## Instruction:
In the records below, start at the line containing "This screenshot has height=400, width=760." and end with the line containing "In order to click on message-composer: Сказать". Copy those lines word for word.

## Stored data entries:
★ ★ ★
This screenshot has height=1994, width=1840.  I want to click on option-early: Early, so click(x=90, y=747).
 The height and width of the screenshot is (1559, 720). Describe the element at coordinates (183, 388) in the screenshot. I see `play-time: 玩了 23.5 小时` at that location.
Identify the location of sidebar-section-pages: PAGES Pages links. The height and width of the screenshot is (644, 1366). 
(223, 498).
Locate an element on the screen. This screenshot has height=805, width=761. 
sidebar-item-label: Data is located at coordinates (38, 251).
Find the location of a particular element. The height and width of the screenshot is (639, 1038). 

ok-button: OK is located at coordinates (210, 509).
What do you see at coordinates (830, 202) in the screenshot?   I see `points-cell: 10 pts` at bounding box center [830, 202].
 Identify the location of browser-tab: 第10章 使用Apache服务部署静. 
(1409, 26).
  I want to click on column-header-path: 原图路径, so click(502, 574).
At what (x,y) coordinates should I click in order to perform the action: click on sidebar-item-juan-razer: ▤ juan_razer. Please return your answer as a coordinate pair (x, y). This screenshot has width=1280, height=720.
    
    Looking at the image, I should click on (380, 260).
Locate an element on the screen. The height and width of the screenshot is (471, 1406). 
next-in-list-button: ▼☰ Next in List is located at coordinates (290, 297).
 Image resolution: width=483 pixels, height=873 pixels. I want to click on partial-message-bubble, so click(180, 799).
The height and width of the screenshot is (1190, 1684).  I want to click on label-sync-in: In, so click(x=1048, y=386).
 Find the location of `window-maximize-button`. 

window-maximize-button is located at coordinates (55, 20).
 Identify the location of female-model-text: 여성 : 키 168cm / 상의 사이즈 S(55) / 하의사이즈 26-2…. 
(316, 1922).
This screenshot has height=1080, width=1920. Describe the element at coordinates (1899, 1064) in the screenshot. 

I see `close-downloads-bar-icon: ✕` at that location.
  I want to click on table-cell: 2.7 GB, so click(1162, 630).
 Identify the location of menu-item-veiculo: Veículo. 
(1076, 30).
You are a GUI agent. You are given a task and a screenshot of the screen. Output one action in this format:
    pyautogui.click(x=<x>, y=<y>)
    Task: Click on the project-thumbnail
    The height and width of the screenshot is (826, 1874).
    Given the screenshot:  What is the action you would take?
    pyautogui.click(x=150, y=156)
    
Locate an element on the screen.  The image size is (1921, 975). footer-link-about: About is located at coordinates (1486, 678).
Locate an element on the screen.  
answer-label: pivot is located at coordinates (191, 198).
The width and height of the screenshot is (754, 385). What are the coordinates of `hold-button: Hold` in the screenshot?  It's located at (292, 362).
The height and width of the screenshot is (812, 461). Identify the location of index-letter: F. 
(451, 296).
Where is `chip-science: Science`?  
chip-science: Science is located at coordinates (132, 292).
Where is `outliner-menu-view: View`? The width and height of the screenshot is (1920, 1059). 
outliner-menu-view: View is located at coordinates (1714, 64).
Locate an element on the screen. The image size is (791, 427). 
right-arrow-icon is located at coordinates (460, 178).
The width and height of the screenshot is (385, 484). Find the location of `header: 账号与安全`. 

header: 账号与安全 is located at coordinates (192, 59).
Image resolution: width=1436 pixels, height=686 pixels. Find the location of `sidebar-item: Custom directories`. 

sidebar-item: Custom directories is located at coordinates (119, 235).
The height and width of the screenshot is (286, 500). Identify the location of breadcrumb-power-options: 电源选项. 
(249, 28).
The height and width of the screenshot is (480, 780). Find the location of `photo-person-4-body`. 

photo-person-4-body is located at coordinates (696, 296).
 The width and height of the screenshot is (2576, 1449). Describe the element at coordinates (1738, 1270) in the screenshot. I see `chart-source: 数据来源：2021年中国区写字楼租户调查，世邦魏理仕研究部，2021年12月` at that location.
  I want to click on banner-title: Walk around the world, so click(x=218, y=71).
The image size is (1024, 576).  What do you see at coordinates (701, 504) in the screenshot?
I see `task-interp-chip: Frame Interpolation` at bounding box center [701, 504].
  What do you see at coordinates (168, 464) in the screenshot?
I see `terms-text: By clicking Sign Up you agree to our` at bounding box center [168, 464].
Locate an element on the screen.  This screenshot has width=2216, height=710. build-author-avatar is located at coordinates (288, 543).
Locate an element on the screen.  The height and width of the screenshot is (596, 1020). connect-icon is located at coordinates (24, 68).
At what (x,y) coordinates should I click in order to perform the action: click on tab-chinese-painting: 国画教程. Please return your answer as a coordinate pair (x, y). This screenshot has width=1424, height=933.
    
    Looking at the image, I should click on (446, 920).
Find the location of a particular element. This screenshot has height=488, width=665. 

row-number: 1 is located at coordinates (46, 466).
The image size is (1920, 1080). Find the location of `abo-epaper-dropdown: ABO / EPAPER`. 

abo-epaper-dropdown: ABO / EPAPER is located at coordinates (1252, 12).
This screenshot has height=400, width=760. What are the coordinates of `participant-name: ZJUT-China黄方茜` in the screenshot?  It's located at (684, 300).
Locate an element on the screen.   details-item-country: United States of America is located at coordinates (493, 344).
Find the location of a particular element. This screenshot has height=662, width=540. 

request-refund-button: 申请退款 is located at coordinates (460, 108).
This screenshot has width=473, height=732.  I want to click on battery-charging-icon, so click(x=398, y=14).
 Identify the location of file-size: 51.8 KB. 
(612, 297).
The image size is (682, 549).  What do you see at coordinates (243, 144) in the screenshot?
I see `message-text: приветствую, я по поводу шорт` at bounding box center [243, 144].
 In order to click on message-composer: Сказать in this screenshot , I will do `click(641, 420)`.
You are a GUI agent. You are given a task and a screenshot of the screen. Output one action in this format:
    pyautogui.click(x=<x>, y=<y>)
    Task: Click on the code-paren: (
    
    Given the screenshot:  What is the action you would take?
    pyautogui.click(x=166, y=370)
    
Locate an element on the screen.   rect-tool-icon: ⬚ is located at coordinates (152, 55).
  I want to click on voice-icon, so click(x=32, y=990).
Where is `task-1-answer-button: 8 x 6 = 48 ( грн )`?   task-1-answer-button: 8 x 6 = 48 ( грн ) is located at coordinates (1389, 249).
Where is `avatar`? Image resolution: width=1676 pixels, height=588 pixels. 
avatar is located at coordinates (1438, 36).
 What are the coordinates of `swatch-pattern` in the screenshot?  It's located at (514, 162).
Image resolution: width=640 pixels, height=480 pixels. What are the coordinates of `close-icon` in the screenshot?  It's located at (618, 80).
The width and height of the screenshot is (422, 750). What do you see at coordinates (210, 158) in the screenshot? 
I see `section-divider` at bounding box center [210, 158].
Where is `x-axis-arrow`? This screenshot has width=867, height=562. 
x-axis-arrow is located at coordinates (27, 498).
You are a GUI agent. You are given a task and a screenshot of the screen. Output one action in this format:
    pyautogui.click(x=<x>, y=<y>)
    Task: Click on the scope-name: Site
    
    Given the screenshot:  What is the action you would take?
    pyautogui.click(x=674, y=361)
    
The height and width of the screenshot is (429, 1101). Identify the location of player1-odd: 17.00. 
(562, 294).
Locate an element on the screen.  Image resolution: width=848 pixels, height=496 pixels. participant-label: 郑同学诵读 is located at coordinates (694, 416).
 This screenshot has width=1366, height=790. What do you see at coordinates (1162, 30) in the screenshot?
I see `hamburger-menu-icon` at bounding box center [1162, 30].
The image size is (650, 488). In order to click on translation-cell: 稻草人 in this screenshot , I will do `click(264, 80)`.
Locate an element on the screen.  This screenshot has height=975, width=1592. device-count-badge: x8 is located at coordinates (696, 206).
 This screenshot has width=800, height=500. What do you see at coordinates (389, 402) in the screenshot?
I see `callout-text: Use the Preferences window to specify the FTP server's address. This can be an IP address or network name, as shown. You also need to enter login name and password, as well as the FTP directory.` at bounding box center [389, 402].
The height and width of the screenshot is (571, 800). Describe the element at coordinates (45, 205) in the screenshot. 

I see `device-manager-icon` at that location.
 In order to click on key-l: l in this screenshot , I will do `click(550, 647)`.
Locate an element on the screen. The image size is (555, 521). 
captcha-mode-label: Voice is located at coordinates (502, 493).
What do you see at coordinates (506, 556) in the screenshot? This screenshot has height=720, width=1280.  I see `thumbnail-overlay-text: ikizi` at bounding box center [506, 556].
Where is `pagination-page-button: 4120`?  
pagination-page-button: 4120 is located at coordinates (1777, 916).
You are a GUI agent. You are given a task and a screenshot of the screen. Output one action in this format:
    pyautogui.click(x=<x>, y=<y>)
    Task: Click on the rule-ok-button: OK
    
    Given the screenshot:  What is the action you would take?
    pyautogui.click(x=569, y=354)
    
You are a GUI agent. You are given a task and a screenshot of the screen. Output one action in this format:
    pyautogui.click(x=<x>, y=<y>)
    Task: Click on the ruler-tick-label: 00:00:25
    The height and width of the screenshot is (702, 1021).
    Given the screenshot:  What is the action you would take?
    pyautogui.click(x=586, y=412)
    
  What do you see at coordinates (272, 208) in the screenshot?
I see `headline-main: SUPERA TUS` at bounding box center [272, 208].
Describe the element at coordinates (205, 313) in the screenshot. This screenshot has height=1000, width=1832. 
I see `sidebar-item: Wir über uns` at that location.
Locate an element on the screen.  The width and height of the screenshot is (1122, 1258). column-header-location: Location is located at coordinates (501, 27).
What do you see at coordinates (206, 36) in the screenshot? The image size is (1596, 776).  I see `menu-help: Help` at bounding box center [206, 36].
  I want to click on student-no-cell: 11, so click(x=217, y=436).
★ ★ ★
## Finished exercise:
This screenshot has height=400, width=760. What are the coordinates of `participant-name: ZJUT-China黄方茜` in the screenshot?  It's located at (684, 300).
Locate an element on the screen.   details-item-country: United States of America is located at coordinates (493, 344).
Find the location of a particular element. This screenshot has height=662, width=540. 

request-refund-button: 申请退款 is located at coordinates (460, 108).
This screenshot has width=473, height=732.  I want to click on battery-charging-icon, so click(x=398, y=14).
 Identify the location of file-size: 51.8 KB. 
(612, 297).
The image size is (682, 549).  What do you see at coordinates (243, 144) in the screenshot?
I see `message-text: приветствую, я по поводу шорт` at bounding box center [243, 144].
 In order to click on message-composer: Сказать in this screenshot , I will do `click(641, 420)`.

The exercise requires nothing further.